If anything, the picture emerging from the negotiations between some of Japan’s biggest companies and their unions is one of stagnation and slim raises. And the talks, most of which conclude next month, are taking place as a strengthening yen risks pushing down the earnings growth — and stock prices — of Japanese exporters.
The paltry increases on the table mean that the prime minister and Bank of Japan governor’s goals of reaching a 2 percent inflation target aren’t being helped by wage gains, which both repeatedly have pushed for. Earnings, including bonuses and overtime pay, fell in 2015 for a fourth consecutive year after accounting for inflation.
“The risk is on the downside for a pay hike at this year’s spring wage talks,” said Yoshiki Shinke, chief economist at Dai-ichi Life Research Institute in Tokyo. “Is it any wonder that more businesses will become cautious about pay rises that add to costs, if gains in the yen and declines in stocks intensify uncertainty.”
Shinke and Taro Saito at the NLI Research Institute forecast labor unions will win an average increase of about 2.1 percent in monthly wages, while Yoshitaka Suda at Nomura Holdings Inc. projects an increase of 2.15 percent.
Yet when seniority-based increases are taken out, the rise in salaries may only be about 0.6 percent, according to Suda and Saito.

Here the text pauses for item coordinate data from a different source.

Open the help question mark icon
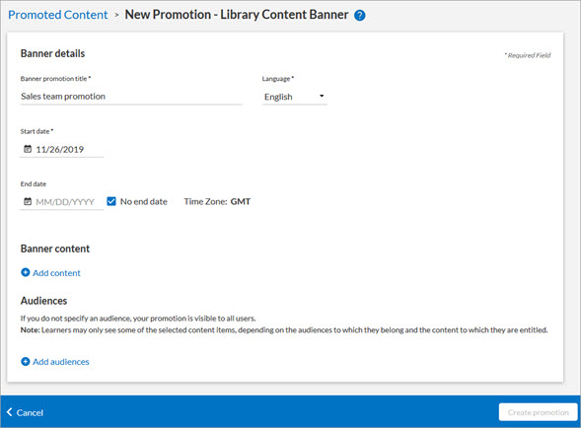581x428 pixels. 359,15
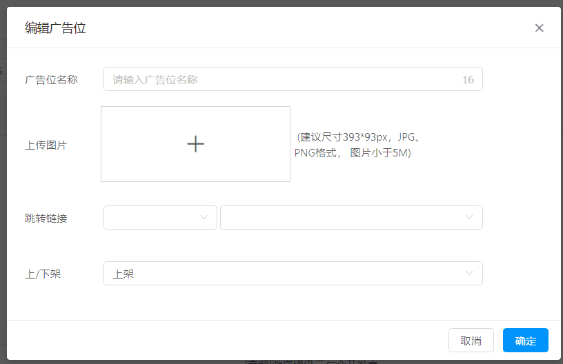This screenshot has width=563, height=364.
Task: Click the 上传图片 field label
Action: [x=46, y=145]
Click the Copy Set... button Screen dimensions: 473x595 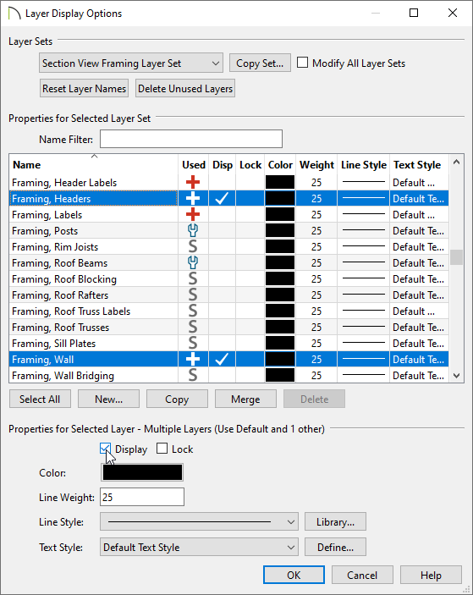pyautogui.click(x=260, y=63)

That is even less than the 0.69 percent gain last year. And the overall figures that include seniority adjustments also are down from last year’s 2.2 percent bump, released by the Japanese Trade Union Confederation, known as Rengo.
A chicken-and-egg scenario is playing out as weak inflation causes the unions to be less aggressive about pay increases, and the small raises help keep a lid on growth and consumer prices. Rengo, which is Japan’s largest association of labor unions, is seeking a base-pay increase of about 2 percent for the fiscal year starting in April after backing away from its 2015 demand for “more than” 2 percent.
“The biggest risk for Japan is that pay increases, which began in 2014, will stagnate, delaying a recovery in private consumption further,” said Saito of NLI Research.
Japan’s economy shrank in the final three months of last year, the fifth quarterly contraction under Abe. The gross domestic product fell an annualized 1.4 percent, trailing estimates from economists surveyed by Bloomberg, with declining private consumption the biggest contributor to the drop.
Eleven unions representing workers at Japanese auto companies, including Toyota Motor Corp., are seeking ¥3,000 ($27) monthly raises, the Confederation of Japan Automobile Workers’ Unions said in a statement on Feb. 17. The groups pushed for monthly increases of ¥6,000 a year ago and ended up with raises of ¥3,000 on average.
Daiju Aoki, a Japan economist at UBS Group AG, sees one bright spot — that nonmanufacturing companies such as retailers and service providers might be in a better bargaining position as they have benefited from an influx of foreign tourists.
Rengo plans to have early results of wage negotiations by some member unions in mid-March.